Problem description
The answer must consist of the entire listing, repeated exactly.

Content starts

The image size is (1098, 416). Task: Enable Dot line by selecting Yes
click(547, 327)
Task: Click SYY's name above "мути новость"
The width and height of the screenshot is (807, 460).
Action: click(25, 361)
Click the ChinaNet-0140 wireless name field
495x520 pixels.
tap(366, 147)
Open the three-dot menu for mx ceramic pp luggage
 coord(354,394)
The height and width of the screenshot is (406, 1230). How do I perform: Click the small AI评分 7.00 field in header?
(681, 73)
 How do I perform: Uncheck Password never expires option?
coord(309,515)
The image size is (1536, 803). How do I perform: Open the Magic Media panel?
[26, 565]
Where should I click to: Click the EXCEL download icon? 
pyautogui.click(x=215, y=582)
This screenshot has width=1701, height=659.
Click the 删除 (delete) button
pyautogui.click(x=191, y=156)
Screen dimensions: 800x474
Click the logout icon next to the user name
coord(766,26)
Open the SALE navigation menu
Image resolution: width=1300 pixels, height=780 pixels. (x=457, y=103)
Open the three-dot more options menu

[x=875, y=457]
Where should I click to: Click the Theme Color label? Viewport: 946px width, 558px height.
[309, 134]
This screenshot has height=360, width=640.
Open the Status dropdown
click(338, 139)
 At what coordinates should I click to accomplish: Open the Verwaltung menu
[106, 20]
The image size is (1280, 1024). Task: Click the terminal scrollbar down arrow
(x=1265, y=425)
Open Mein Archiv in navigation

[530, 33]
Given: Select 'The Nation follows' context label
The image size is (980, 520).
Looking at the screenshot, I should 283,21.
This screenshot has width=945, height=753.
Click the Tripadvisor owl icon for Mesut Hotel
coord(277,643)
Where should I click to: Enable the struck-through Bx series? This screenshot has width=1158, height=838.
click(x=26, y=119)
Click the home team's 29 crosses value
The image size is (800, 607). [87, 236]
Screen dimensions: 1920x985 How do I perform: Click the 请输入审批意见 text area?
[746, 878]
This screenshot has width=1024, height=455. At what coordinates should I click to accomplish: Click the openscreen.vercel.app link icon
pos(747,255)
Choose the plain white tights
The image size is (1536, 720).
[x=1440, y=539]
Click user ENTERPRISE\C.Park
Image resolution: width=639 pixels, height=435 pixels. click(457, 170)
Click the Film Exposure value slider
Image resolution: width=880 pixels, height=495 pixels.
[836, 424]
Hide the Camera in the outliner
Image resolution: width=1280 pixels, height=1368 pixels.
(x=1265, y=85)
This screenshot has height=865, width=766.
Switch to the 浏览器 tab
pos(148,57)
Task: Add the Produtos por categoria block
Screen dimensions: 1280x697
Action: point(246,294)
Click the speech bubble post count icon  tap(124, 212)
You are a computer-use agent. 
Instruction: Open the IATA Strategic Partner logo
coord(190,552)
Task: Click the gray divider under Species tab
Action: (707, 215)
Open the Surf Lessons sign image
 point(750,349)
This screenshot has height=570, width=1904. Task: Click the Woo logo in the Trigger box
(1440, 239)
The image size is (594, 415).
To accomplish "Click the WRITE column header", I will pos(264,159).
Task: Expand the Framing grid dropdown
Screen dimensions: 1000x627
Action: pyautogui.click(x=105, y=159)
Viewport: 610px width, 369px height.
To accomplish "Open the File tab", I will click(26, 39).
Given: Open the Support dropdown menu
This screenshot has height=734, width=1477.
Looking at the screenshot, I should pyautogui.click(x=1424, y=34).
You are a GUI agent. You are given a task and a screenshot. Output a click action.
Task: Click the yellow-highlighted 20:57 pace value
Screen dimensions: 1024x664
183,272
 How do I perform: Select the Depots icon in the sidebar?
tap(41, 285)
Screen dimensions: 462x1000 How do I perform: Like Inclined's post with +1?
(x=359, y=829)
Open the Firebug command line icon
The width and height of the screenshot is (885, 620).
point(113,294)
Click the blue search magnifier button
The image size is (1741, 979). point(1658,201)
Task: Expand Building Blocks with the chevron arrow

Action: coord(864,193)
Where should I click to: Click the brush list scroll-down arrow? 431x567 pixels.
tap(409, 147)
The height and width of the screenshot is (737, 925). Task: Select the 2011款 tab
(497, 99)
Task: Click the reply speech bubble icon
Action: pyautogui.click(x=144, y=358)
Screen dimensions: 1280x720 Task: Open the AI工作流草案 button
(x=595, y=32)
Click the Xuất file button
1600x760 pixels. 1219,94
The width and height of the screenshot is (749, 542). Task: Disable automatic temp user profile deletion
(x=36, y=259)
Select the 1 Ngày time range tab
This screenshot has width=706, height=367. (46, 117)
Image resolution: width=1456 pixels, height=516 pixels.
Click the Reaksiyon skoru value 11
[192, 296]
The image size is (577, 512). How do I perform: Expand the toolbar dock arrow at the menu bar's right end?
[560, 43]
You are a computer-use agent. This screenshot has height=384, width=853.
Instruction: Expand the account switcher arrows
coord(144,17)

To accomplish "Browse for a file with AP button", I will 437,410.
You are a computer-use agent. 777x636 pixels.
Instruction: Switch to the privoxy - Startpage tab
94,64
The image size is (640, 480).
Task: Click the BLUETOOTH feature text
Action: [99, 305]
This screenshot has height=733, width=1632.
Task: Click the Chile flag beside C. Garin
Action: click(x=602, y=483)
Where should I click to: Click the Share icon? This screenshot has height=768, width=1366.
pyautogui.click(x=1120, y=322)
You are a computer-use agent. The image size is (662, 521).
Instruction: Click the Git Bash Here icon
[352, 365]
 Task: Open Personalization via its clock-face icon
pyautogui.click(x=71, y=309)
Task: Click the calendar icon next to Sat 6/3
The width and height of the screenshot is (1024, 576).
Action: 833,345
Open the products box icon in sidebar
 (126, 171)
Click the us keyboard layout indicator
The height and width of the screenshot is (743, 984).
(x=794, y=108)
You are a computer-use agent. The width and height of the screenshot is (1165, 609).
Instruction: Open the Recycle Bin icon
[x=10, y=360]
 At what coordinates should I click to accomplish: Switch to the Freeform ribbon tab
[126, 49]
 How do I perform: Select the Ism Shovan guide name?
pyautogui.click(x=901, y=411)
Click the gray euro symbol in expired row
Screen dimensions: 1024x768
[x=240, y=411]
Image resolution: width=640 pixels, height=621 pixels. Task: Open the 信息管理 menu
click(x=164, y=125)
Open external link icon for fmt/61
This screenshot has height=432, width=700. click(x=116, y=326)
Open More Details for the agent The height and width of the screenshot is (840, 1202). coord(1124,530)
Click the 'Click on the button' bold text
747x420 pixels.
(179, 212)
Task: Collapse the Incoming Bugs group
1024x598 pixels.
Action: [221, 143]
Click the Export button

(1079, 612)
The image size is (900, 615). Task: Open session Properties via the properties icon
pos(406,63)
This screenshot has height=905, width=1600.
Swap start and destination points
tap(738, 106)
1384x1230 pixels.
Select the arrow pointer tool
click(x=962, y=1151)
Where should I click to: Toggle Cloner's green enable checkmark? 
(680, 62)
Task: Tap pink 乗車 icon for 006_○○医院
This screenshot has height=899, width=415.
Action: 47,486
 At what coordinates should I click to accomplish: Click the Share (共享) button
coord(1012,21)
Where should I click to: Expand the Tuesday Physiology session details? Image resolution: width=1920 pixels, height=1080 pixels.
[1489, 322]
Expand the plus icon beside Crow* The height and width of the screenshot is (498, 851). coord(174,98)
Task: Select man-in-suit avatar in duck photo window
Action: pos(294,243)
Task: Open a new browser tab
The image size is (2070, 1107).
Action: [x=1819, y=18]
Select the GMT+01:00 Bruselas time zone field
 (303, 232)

Content ends

Answer space
The image size is (1098, 416). Task: Enable Dot line by selecting Yes
click(547, 327)
Task: Click SYY's name above "мути новость"
The width and height of the screenshot is (807, 460).
Action: click(25, 361)
Click the ChinaNet-0140 wireless name field
495x520 pixels.
tap(366, 147)
Open the three-dot menu for mx ceramic pp luggage
 coord(354,394)
The height and width of the screenshot is (406, 1230). How do I perform: Click the small AI评分 7.00 field in header?
(681, 73)
 How do I perform: Uncheck Password never expires option?
coord(309,515)
The image size is (1536, 803). How do I perform: Open the Magic Media panel?
[26, 565]
Where should I click to: Click the EXCEL download icon? 
pyautogui.click(x=215, y=582)
This screenshot has width=1701, height=659.
Click the 删除 (delete) button
pyautogui.click(x=191, y=156)
Screen dimensions: 800x474
Click the logout icon next to the user name
coord(766,26)
Open the SALE navigation menu
Image resolution: width=1300 pixels, height=780 pixels. (x=457, y=103)
Open the three-dot more options menu

[x=875, y=457]
Where should I click to: Click the Theme Color label? Viewport: 946px width, 558px height.
[309, 134]
This screenshot has height=360, width=640.
Open the Status dropdown
click(338, 139)
 At what coordinates should I click to accomplish: Open the Verwaltung menu
[106, 20]
The image size is (1280, 1024). Task: Click the terminal scrollbar down arrow
(x=1265, y=425)
Open Mein Archiv in navigation

[530, 33]
Given: Select 'The Nation follows' context label
The image size is (980, 520).
Looking at the screenshot, I should 283,21.
This screenshot has width=945, height=753.
Click the Tripadvisor owl icon for Mesut Hotel
coord(277,643)
Where should I click to: Enable the struck-through Bx series? This screenshot has width=1158, height=838.
click(x=26, y=119)
Click the home team's 29 crosses value
The image size is (800, 607). [87, 236]
Screen dimensions: 1920x985 How do I perform: Click the 请输入审批意见 text area?
[746, 878]
This screenshot has width=1024, height=455. At what coordinates should I click to accomplish: Click the openscreen.vercel.app link icon
pos(747,255)
Choose the plain white tights
The image size is (1536, 720).
[x=1440, y=539]
Click user ENTERPRISE\C.Park
Image resolution: width=639 pixels, height=435 pixels. click(457, 170)
Click the Film Exposure value slider
Image resolution: width=880 pixels, height=495 pixels.
[836, 424]
Hide the Camera in the outliner
Image resolution: width=1280 pixels, height=1368 pixels.
(x=1265, y=85)
This screenshot has height=865, width=766.
Switch to the 浏览器 tab
pos(148,57)
Task: Add the Produtos por categoria block
Screen dimensions: 1280x697
Action: point(246,294)
Click the speech bubble post count icon  tap(124, 212)
You are a computer-use agent. 
Instruction: Open the IATA Strategic Partner logo
coord(190,552)
Task: Click the gray divider under Species tab
Action: (707, 215)
Open the Surf Lessons sign image
 point(750,349)
This screenshot has height=570, width=1904. Task: Click the Woo logo in the Trigger box
(1440, 239)
The image size is (594, 415).
To accomplish "Click the WRITE column header", I will pos(264,159).
Task: Expand the Framing grid dropdown
Screen dimensions: 1000x627
Action: pyautogui.click(x=105, y=159)
Viewport: 610px width, 369px height.
To accomplish "Open the File tab", I will click(26, 39).
Given: Open the Support dropdown menu
This screenshot has height=734, width=1477.
Looking at the screenshot, I should pyautogui.click(x=1424, y=34).
You are a GUI agent. You are given a task and a screenshot. Output a click action.
Task: Click the yellow-highlighted 20:57 pace value
Screen dimensions: 1024x664
183,272
 How do I perform: Select the Depots icon in the sidebar?
tap(41, 285)
Screen dimensions: 462x1000 How do I perform: Like Inclined's post with +1?
(x=359, y=829)
Open the Firebug command line icon
The width and height of the screenshot is (885, 620).
point(113,294)
Click the blue search magnifier button
The image size is (1741, 979). point(1658,201)
Task: Expand Building Blocks with the chevron arrow

Action: coord(864,193)
Where should I click to: Click the brush list scroll-down arrow? 431x567 pixels.
tap(409, 147)
The height and width of the screenshot is (737, 925). Task: Select the 2011款 tab
(497, 99)
Task: Click the reply speech bubble icon
Action: pyautogui.click(x=144, y=358)
Screen dimensions: 1280x720 Task: Open the AI工作流草案 button
(x=595, y=32)
Click the Xuất file button
1600x760 pixels. 1219,94
The width and height of the screenshot is (749, 542). Task: Disable automatic temp user profile deletion
(x=36, y=259)
Select the 1 Ngày time range tab
This screenshot has width=706, height=367. (46, 117)
Image resolution: width=1456 pixels, height=516 pixels.
Click the Reaksiyon skoru value 11
[192, 296]
The image size is (577, 512). How do I perform: Expand the toolbar dock arrow at the menu bar's right end?
[560, 43]
You are a computer-use agent. This screenshot has height=384, width=853.
Instruction: Expand the account switcher arrows
coord(144,17)

To accomplish "Browse for a file with AP button", I will 437,410.
You are a computer-use agent. 777x636 pixels.
Instruction: Switch to the privoxy - Startpage tab
94,64
The image size is (640, 480).
Task: Click the BLUETOOTH feature text
Action: [99, 305]
This screenshot has height=733, width=1632.
Task: Click the Chile flag beside C. Garin
Action: click(x=602, y=483)
Where should I click to: Click the Share icon? This screenshot has height=768, width=1366.
pyautogui.click(x=1120, y=322)
You are a computer-use agent. The image size is (662, 521).
Instruction: Click the Git Bash Here icon
[352, 365]
 Task: Open Personalization via its clock-face icon
pyautogui.click(x=71, y=309)
Task: Click the calendar icon next to Sat 6/3
The width and height of the screenshot is (1024, 576).
Action: 833,345
Open the products box icon in sidebar
 (126, 171)
Click the us keyboard layout indicator
The height and width of the screenshot is (743, 984).
(x=794, y=108)
You are a computer-use agent. The width and height of the screenshot is (1165, 609).
Instruction: Open the Recycle Bin icon
[x=10, y=360]
 At what coordinates should I click to accomplish: Switch to the Freeform ribbon tab
[126, 49]
 How do I perform: Select the Ism Shovan guide name?
pyautogui.click(x=901, y=411)
Click the gray euro symbol in expired row
Screen dimensions: 1024x768
[x=240, y=411]
Image resolution: width=640 pixels, height=621 pixels. Task: Open the 信息管理 menu
click(x=164, y=125)
Open external link icon for fmt/61
This screenshot has height=432, width=700. click(x=116, y=326)
Open More Details for the agent The height and width of the screenshot is (840, 1202). coord(1124,530)
Click the 'Click on the button' bold text
747x420 pixels.
(179, 212)
Task: Collapse the Incoming Bugs group
1024x598 pixels.
Action: [221, 143]
Click the Export button

(1079, 612)
The image size is (900, 615). Task: Open session Properties via the properties icon
pos(406,63)
This screenshot has height=905, width=1600.
Swap start and destination points
tap(738, 106)
1384x1230 pixels.
Select the arrow pointer tool
click(x=962, y=1151)
Where should I click to: Toggle Cloner's green enable checkmark? 
(680, 62)
Task: Tap pink 乗車 icon for 006_○○医院
This screenshot has height=899, width=415.
Action: 47,486
 At what coordinates should I click to accomplish: Click the Share (共享) button
coord(1012,21)
Where should I click to: Expand the Tuesday Physiology session details? Image resolution: width=1920 pixels, height=1080 pixels.
[1489, 322]
Expand the plus icon beside Crow* The height and width of the screenshot is (498, 851). coord(174,98)
Task: Select man-in-suit avatar in duck photo window
Action: pos(294,243)
Task: Open a new browser tab
The image size is (2070, 1107).
Action: [x=1819, y=18]
Select the GMT+01:00 Bruselas time zone field
 (303, 232)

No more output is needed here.